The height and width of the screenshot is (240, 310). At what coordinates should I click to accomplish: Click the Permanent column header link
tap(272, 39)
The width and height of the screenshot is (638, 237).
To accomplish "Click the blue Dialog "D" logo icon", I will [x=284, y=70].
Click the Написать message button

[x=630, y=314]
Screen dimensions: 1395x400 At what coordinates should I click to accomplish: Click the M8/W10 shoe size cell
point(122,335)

---

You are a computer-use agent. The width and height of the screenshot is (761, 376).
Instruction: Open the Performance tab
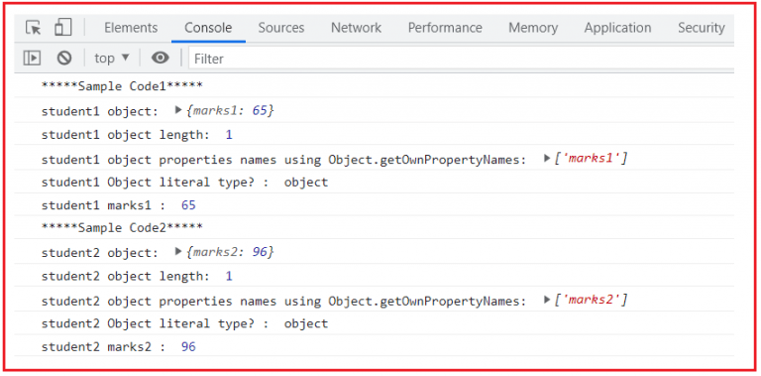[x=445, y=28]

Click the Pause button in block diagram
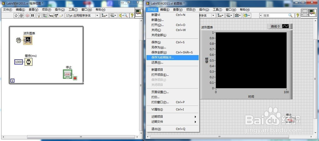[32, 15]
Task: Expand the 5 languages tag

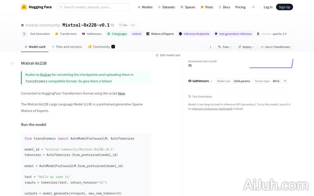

**Task:** Your answer is the exact run of lines above from the one with "You are a computer-use" through the one with "Task: Expand the 5 languages tag", both ends included, minus any picture.

**Exercise response:**
You are a computer-use agent. The width and height of the screenshot is (761, 376).
Instruction: Open the Performance tab
[x=445, y=28]

Click the Pause button in block diagram
[32, 15]
Task: Expand the 5 languages tag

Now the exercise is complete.